Stimuleren fysieke leefbaarheid
Bewoners kunnen vaak zelf het beste aangeven welke ingrepen in de woonomgeving het meeste
effect hebben om de eigen wijk of het eigen dorp een nog prettiger plek te maken om te wonen. Zo
kan het zijn dat er de laatste tijd veel kinderen geboren zijn zodat de speelplek aangepast moet
worden aan jonge kinderen of kan er een bepaald kruispunt zijn waar oversteken onveilig is. Dit type
van ingrepen sluiten veelal aan bij kerntaken van de gemeente waarvoor regulier budget beschikbaar
is. Daarom is ervoor gekozen de verzoeken ter verbetering van de fysieke leefbaarheid in de tijd te
laten passen binnen de gemeentelijke beleidscycli.

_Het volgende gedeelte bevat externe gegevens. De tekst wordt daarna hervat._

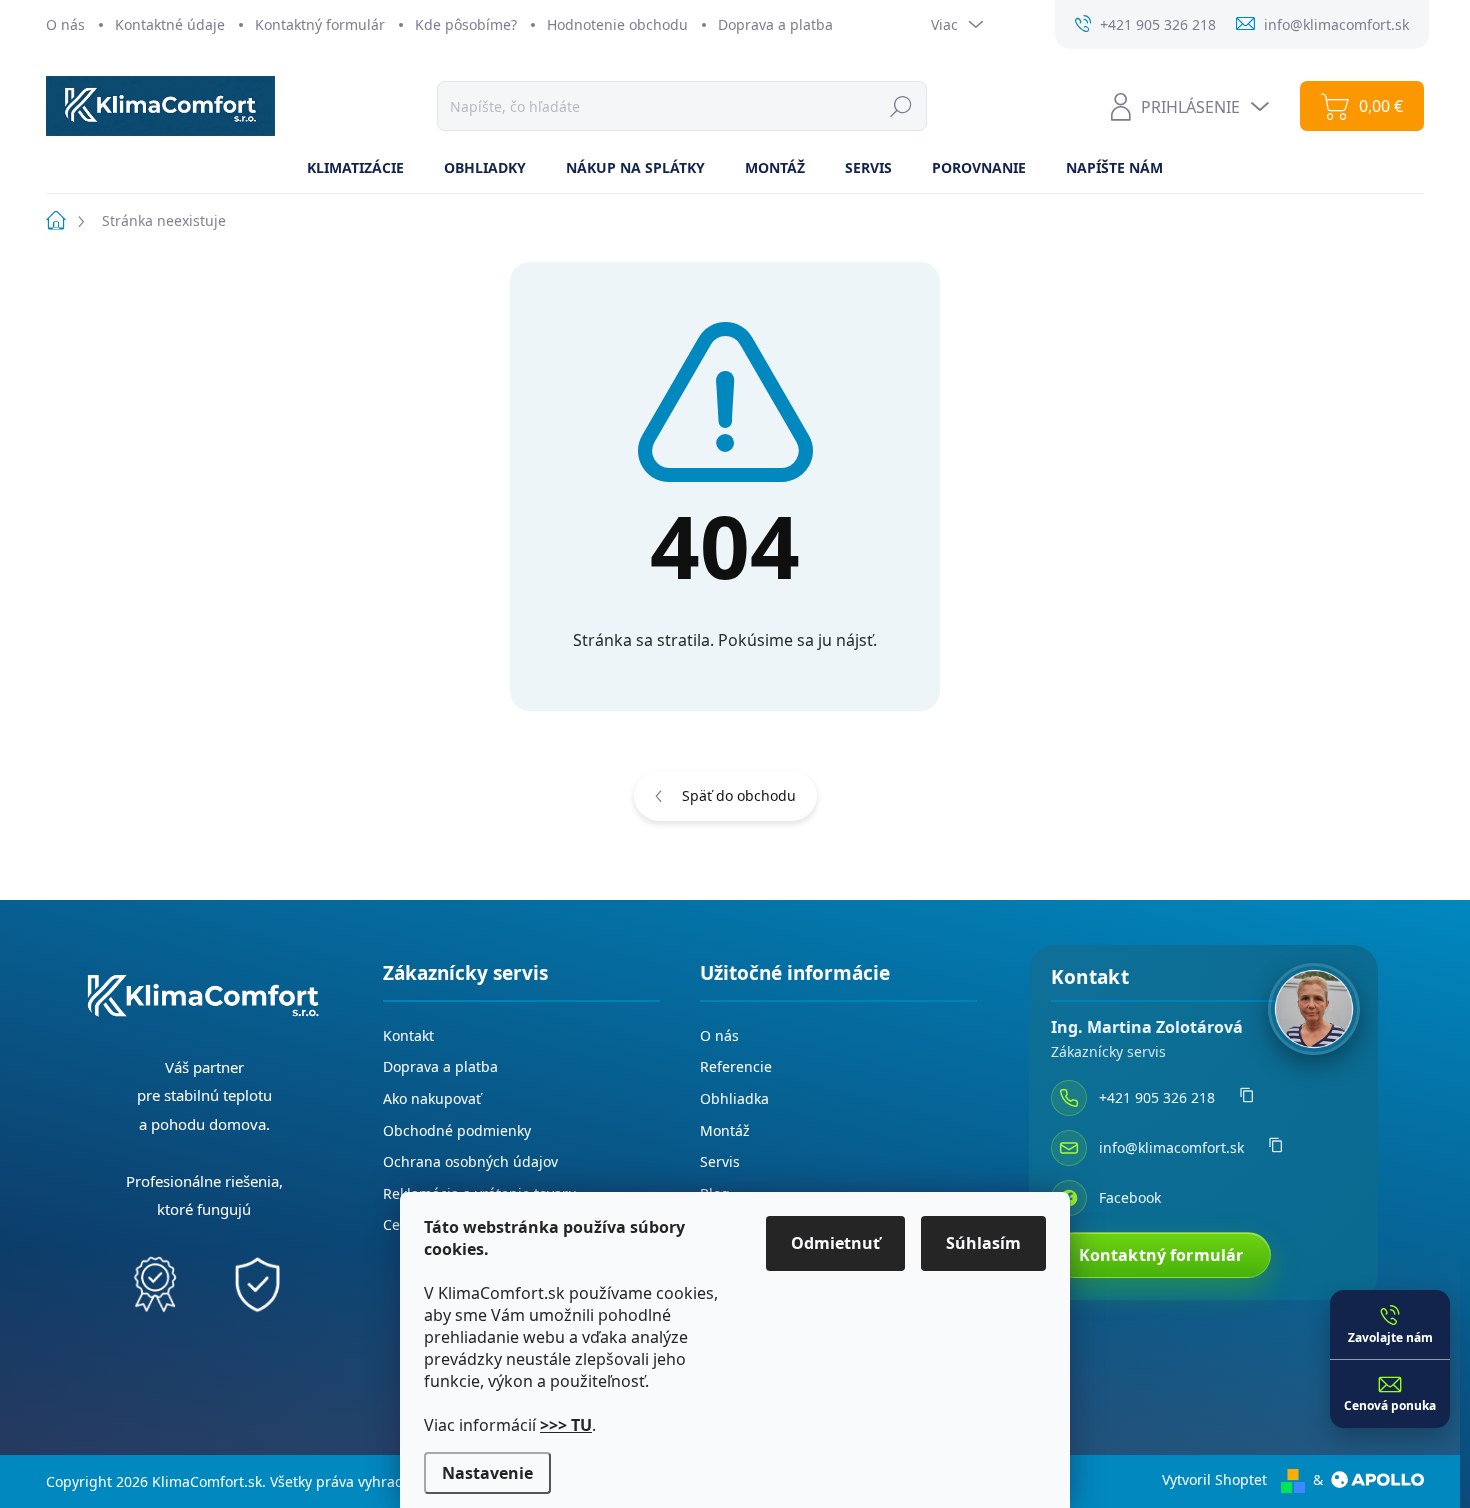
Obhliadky (485, 167)
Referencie (736, 1066)
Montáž (775, 167)
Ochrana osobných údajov (470, 1161)
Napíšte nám (1114, 167)
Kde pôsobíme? (466, 24)
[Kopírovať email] (1276, 1148)
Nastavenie (487, 1473)
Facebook (1130, 1197)
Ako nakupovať (432, 1098)
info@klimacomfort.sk (1171, 1147)
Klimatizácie (355, 167)
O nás (65, 24)
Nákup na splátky (635, 167)
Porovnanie (979, 167)
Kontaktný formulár (320, 24)
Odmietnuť (835, 1243)
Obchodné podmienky (457, 1130)
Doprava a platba (775, 24)
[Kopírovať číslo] (1247, 1098)
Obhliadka (734, 1098)
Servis (868, 167)
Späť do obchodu (739, 795)
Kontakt (408, 1035)
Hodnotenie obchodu (617, 24)
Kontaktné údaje (170, 24)
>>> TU (566, 1425)
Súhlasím (983, 1243)
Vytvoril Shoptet (1214, 1479)
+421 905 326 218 (1157, 1097)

Initiatieven gericht op de fysieke leefbaarheid kunnen voor uitvoering in het jaar 2012 nog voor 1 april
worden ingediend. Daarna kunnen initiatieven voor 1 oktober worden ingediend, zodat we die zo veel
mogelijk kunnen inpassen in regulier gemeentelijk beleid en uitvoering in het daaropvolgende jaar. De
reële en haalbare initiatieven zullen dan worden opgenomen in de uitvoeringsplannen voor het daarop
volgend jaar. Ze worden betaald uit de reguliere gemeentelijke middelen, met waar dat niet of niet
helemaal past soms tot uitvoering komen met aanvullende financiering vanuit het centraal
leefbaarheidsbudget.
Tweederde deel van het centraal leefbaarheidsbudget oormerken we voor verbetering van fysieke
leefbaarheid.
10
Stimuleren sociale leefbaarheid
Initiatieven ter verbetering van de sociale leefbaarheid, zoals wijkschaatswedstrijden op de plassen,
straatspeeldag, samen paaseieren zoeken of een grote buurtschoonmaakactie zijn minder makkelijk
een jaar van tevoren in te plannen, ook zou dit ontmoedigend kunnen werken. Daarom kunnen deze
initiatieven gedurende het gehele jaar worden ingediend. De initiatieven moeten voldoen aan de
volgende voorwaarden om voor de subsidie in aanmerking te komen:
 De activiteit is bedoeld voor een groter gebied dan één straat, de activiteit is toegankelijk voor
(een groot deel van) de bewoners van het betreffende gebied,
 De activiteit bevordert de sociale cohesie,
 Eten en drinken wordt niet vergoed door de gemeente, alleen aanvullende activiteiten,
 De organisatoren dienen zorg te dragen voor de veiligheid van de mensen die meedoen en
voor de veiligheid van de overige weggebruikers
 De activiteit mag geen commercieel doel dienen,
 Het is de verantwoordelijkheid van de organisatoren zorg te dragen voor de eventueel
benodigde vergunningen,
Eénderde deel van het centraal leefbaarheidsbudget oormerken we voor verbetering van sociale
leefbaarheid.
Wellicht blijkt in de gesprekken met bijvoorbeeld de corporaties dat zij bereid zijn geld beschikbaar te
stellen voor het gebiedsgericht werken. De afspraken aangaande deze budgetten zullen worden
vastgelegd in samenwerkingsovereenkomsten met deze partijen. De hierboven voorgestelde
spelregels gelden uitsluitend voor gemeentelijk geld.